Again, I use pyenv to switch between my python versions, but choose whatever method works best.

GIL Enabled Example

# set my local terminal to use 3.13.1 GIL enabled
pyenv local 3.13.1

python cpu_test.py

For me, this had an output of:

Python Version: 3.13.1
CPU Cores: 16

Threads: 16
Execution Time: 79.27 seconds
Average Time per Thread: 4.95 seconds

Next I tested with GIL disabled. This was pretty interesting since I never experimented with it when this first became available.

GIL Disabled Example

# set my local terminal to use 3.13.1 GIL disabled
pyenv local 3.13.1t

python cpu_test.py

The GIL-free had the output,

Python Version: 3.13.1 experimental free-threading build
CPU Cores: 16

Threads: 16
Execution Time: 16.19 seconds
Average Time per Thread: 1.01 seconds

That was cool and pretty fast. But realistically, when are you going to get a team at work to embrace something experimental because it’s faster?

reality

Go: Goroutines and Channels

Here are some basics on Go’s native concurrency:

Go uses goroutines, which are lightweight threads managed by the Go runtime.
Goroutines do not require OS threads and have very low memory overhead (~2KB per goroutine).
Channels are used to safely share data between goroutines (though I don’t think I’ll go into them in this blog).

Let’s create a simple Go script. Setup the project and create a Go file.

go mod init cputest

`main.go`

package main

import (
	"fmt"
	"runtime"
	"sync"
	"time"
)

func cpuTask(wg *sync.WaitGroup, results chan<- float64) {
	defer wg.Done()

	var result float64
	// CPU-intensive calculation matching Python example
	for i := 0; i < 50_000_000; i++ {
		result += float64(i*i) / float64(i+1)
	}
	results <- result
}

func runBenchmark() time.Duration {
	// Get number of CPU cores
	numCPU := runtime.NumCPU()

	// Initialize sync primitives
	var wg sync.WaitGroup
	results := make(chan float64, numCPU)

	// Record start time
	start := time.Now()

	// Launch goroutines
	for i := 0; i < numCPU; i++ {
		wg.Add(1)
		go cpuTask(&wg, results)
	}

	// Wait for completion in separate goroutine
	go func() {
		wg.Wait()
		close(results)
	}()

	// Collect results
	for range results {
		// Process results if needed
	}

	return time.Since(start)
}

func main() {
	// Configure CPU usage
	numCPU := runtime.NumCPU()
	runtime.GOMAXPROCS(numCPU)

	// Print system info
	fmt.Printf("Go Version: %s\n", runtime.Version())
	fmt.Printf("CPU Cores: %d\n\n", numCPU)

	// Run benchmark
	duration := runBenchmark()

	// Report results
	fmt.Printf("Execution Time: %.2f seconds\n", duration.Seconds())
	fmt.Printf("Average Time per Goroutine: %.2f seconds\n",
		duration.Seconds()/float64(numCPU))
}

Next run go run main.go and you should see the output. My example:

Go Version: go1.23.4
CPU Cores: 16

Execution Time: 0.11 seconds
Average Time per Goroutine: 0.01 seconds

lets GO

Comparisons

After diving deep into both Go and Python’s parallel processing capabilities, I’ve got to say - Go’s approach to concurrency is just beautiful in its simplicity. The numbers speak for themselves: 0.11 seconds versus Python’s best effort of 16.19 seconds (even with the GIL disabled). That’s not just a difference; that’s a different league entirely.
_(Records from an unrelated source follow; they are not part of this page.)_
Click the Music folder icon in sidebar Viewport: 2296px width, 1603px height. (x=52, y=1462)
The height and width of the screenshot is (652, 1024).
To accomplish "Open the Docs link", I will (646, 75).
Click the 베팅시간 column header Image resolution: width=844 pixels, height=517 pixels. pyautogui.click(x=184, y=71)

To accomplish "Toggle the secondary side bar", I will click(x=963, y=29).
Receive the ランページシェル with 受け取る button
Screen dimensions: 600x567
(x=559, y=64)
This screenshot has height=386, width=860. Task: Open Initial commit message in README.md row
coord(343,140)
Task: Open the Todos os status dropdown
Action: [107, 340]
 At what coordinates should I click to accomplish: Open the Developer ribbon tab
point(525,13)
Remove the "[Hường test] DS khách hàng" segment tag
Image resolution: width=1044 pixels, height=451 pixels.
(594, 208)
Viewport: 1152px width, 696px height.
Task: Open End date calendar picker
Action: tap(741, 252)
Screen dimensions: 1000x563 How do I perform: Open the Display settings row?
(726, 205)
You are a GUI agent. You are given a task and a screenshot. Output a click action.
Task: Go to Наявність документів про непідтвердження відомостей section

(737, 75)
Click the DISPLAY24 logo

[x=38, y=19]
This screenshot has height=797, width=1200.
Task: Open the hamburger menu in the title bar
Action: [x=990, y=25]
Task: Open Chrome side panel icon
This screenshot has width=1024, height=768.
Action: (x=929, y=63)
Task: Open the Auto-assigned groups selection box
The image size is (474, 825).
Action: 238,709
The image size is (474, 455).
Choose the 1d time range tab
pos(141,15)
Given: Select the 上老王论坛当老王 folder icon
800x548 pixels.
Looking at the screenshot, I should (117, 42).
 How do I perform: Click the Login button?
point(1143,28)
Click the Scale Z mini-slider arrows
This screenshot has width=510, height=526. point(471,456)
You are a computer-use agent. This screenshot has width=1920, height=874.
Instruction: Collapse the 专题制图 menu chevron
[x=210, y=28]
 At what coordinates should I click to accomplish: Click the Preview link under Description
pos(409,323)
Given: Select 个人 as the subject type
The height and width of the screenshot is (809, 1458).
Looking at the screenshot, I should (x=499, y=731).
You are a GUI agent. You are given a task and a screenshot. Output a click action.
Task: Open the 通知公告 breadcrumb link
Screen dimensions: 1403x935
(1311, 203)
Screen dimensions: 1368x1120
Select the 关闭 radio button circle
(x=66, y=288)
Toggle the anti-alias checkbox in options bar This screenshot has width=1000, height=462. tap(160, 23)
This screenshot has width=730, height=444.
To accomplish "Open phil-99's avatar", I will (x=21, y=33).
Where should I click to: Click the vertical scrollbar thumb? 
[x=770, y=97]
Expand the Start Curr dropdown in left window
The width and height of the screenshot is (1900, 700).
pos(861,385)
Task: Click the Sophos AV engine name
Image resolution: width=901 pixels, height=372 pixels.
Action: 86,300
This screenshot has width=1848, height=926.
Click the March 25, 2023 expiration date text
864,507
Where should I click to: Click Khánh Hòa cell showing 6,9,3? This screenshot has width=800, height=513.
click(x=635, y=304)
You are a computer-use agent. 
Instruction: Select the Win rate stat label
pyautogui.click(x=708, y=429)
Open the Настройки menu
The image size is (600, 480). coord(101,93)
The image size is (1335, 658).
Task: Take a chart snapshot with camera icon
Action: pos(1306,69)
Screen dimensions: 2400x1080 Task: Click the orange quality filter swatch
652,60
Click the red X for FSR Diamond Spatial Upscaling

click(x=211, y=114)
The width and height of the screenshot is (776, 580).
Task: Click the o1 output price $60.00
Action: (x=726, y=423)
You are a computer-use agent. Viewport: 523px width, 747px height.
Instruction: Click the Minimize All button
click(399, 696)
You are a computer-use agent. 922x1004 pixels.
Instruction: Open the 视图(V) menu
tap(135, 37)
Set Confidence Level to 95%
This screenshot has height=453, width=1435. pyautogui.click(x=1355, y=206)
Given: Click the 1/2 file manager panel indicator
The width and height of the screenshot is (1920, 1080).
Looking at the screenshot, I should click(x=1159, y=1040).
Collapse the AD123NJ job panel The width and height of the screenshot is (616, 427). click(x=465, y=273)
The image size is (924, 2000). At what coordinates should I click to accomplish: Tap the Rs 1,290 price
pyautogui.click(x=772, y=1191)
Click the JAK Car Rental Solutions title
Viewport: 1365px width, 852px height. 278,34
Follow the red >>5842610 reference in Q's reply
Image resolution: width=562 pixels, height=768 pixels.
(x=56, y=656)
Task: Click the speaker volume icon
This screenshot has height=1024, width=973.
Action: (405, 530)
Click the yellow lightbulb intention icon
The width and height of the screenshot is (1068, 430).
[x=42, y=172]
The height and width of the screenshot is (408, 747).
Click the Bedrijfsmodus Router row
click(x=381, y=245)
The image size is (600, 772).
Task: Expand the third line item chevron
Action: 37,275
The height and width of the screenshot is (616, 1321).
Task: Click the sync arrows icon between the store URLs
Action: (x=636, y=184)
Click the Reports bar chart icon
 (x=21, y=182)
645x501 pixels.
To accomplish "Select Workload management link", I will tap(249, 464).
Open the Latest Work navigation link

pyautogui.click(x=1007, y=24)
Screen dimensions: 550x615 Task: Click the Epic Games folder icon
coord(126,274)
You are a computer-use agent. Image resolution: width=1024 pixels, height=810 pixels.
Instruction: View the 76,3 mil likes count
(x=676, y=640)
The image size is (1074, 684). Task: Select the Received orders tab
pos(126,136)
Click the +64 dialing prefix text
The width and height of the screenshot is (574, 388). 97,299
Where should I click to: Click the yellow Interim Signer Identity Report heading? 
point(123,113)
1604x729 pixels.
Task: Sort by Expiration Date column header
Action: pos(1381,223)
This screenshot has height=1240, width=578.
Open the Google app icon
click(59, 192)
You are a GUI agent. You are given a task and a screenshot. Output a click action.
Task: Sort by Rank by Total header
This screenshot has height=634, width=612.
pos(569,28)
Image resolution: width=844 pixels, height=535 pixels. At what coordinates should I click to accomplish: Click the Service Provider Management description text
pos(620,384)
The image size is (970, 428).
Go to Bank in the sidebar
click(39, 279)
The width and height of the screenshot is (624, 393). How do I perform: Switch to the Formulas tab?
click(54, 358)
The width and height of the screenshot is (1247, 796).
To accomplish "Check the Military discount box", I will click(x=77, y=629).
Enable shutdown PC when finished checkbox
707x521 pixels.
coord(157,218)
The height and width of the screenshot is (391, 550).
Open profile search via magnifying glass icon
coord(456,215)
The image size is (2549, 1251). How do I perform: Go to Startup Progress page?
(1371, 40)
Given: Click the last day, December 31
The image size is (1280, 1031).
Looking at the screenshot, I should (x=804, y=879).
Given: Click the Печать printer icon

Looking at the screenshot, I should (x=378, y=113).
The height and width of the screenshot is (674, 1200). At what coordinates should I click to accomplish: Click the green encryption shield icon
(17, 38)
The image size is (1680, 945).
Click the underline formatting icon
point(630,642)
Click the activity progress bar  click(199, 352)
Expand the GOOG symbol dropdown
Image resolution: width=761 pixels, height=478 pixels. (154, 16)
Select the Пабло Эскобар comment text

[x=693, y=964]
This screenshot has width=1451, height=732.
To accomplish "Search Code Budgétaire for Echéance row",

While Python 3.13’s GIL-free execution is impressive and shows the language’s evolution, it still feels like retrofitting a solution onto an existing problem. Sure, a 5x performance improvement is nothing to sneeze at, but when Go’s giving you nearly 150x better performance with a cleaner syntax and simpler mental model? That’s hard to ignore.

Here’s the thing - I appreciate what Python’s trying to do here. The ability to disable the GIL is a significant step forward, and for existing Python codebases, it’s a game-changer. But if I’m starting a new project that needs serious concurrent processing? Go’s my first choice, no question. The combination of:

Lightning-fast execution
Dead-simple goroutine syntax
Built-in concurrent design patterns
Production-ready stability

Just makes it the obvious choice for building modern, concurrent systems. Python might be catching up, but Go was born ready for this stuff.

📝 NOTE

Go has brought interesting changes to Python before. Python’s Protocol system was inspired by Go’s interfaces.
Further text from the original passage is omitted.